»»
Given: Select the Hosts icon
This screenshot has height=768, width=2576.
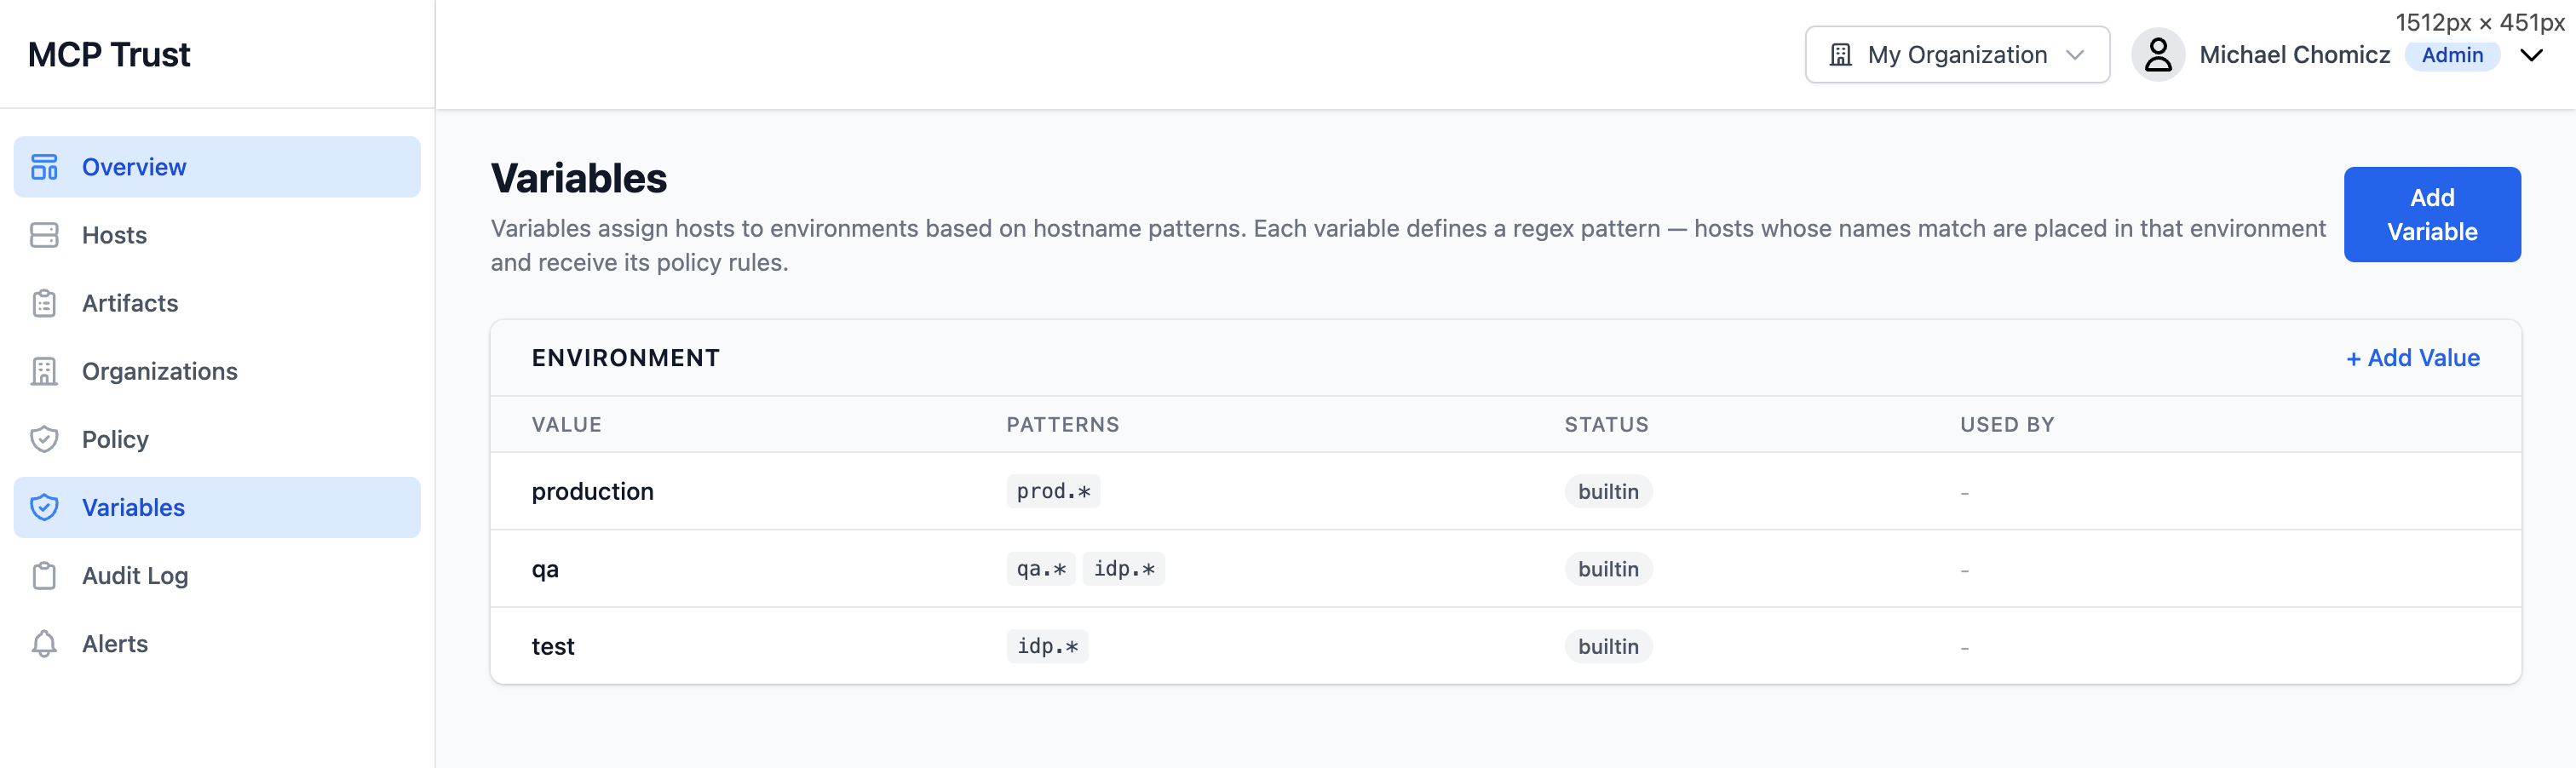Looking at the screenshot, I should (44, 235).
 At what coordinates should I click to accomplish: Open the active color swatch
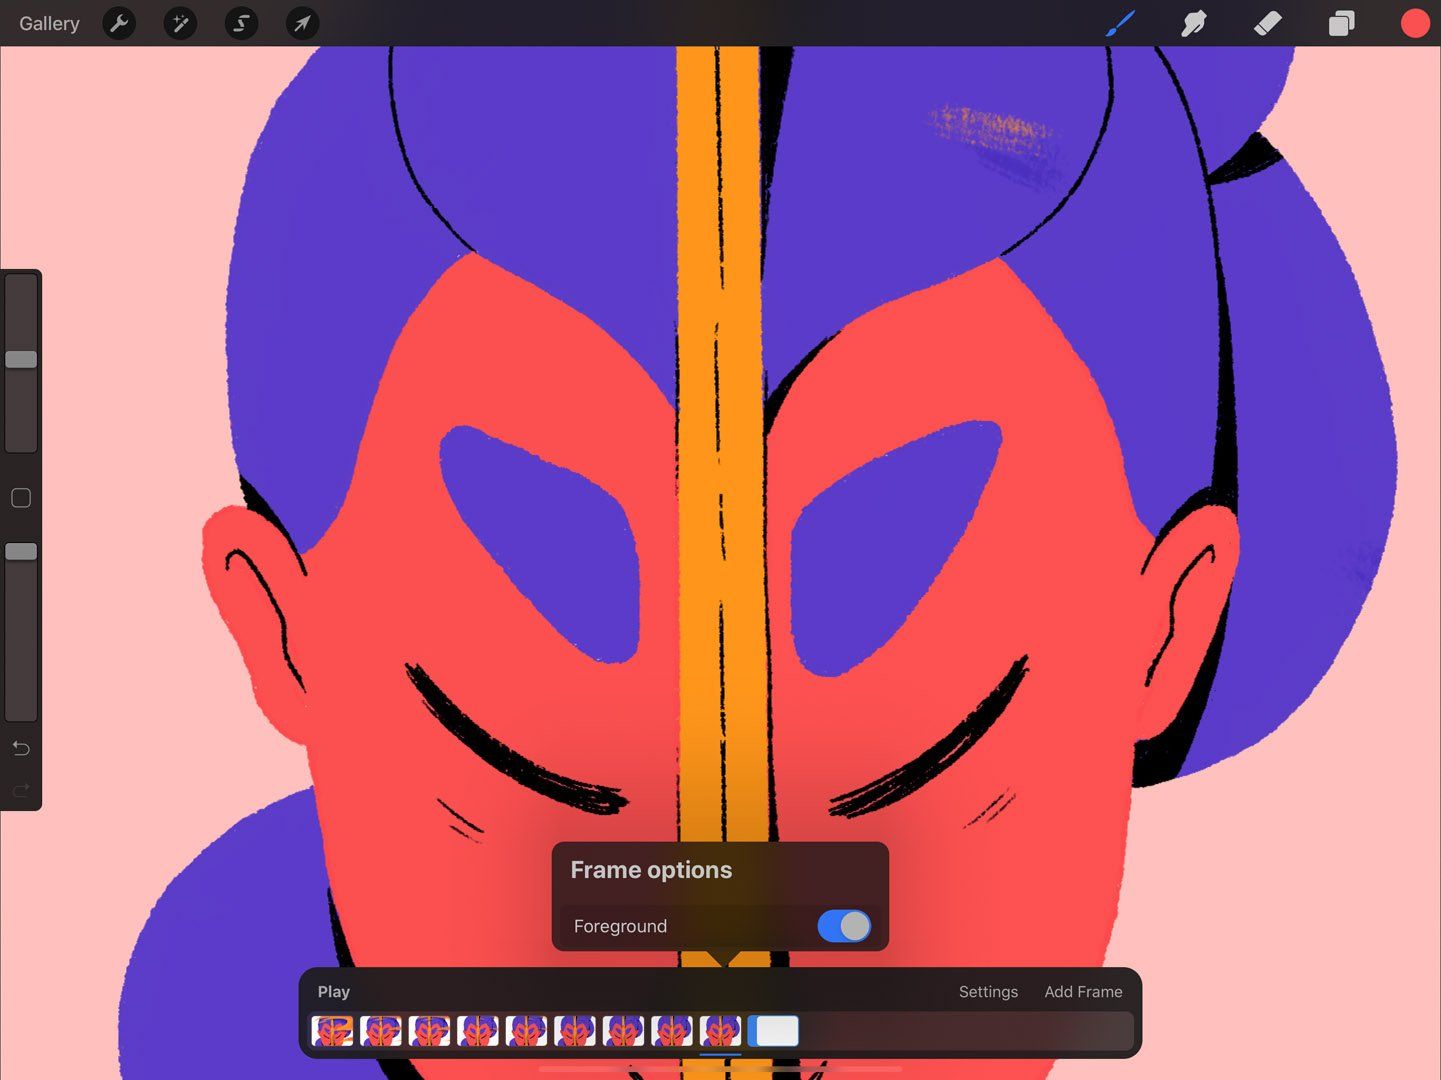[x=1414, y=23]
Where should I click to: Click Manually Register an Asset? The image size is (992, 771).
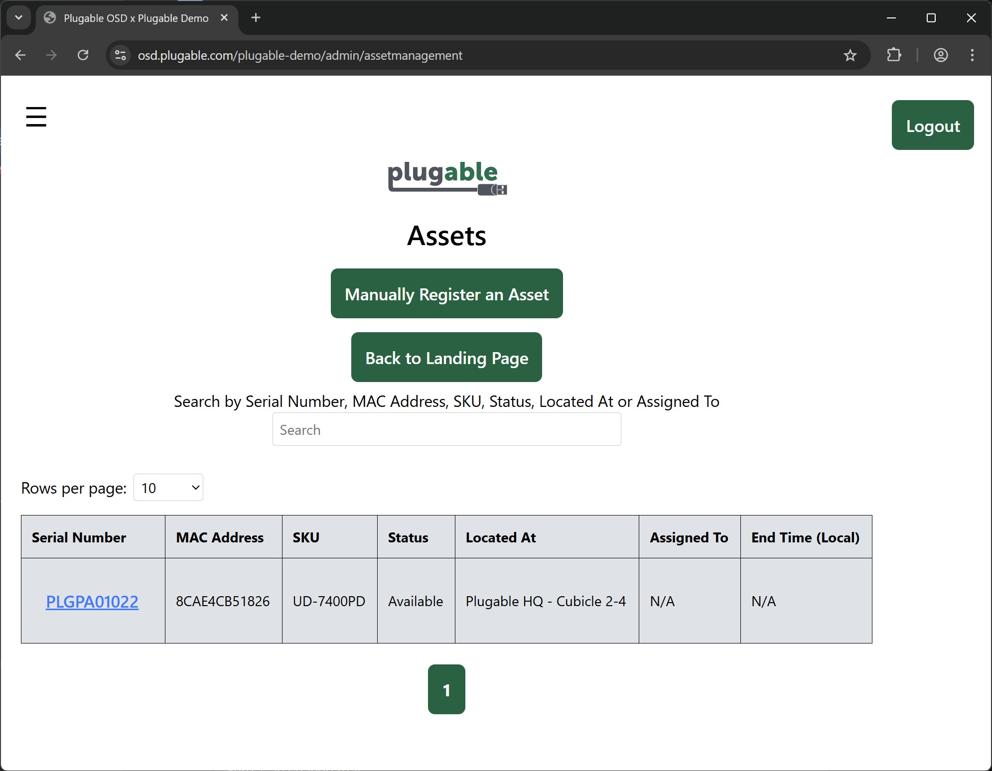pyautogui.click(x=446, y=293)
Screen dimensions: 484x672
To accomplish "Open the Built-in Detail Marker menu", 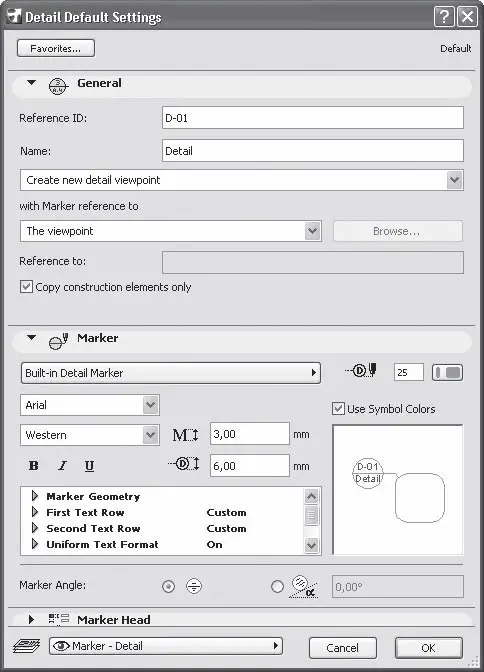I will (x=171, y=373).
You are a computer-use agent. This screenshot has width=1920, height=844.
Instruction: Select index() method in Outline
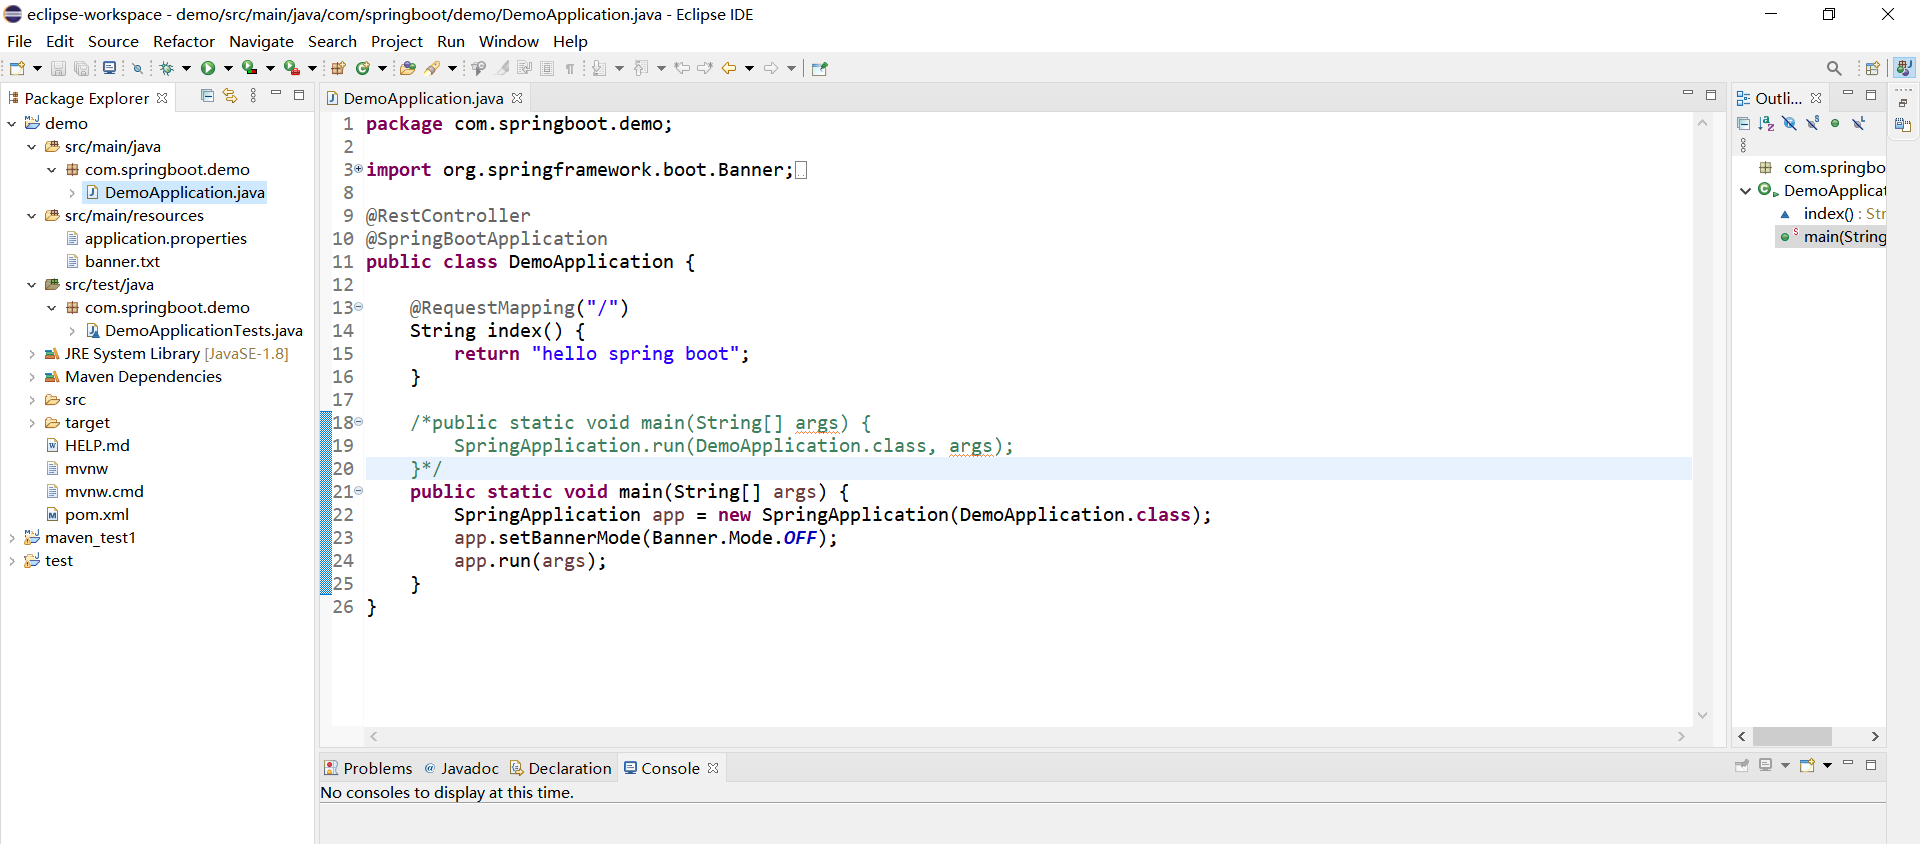pos(1828,214)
««
Beginning with the line that contains "You are a computer-use", output every line down to the last line of the entries above exactly as written, apart from the pictures.

You are a computer-use agent. This screenshot has width=1920, height=844.
Instruction: Select index() method in Outline
pos(1828,214)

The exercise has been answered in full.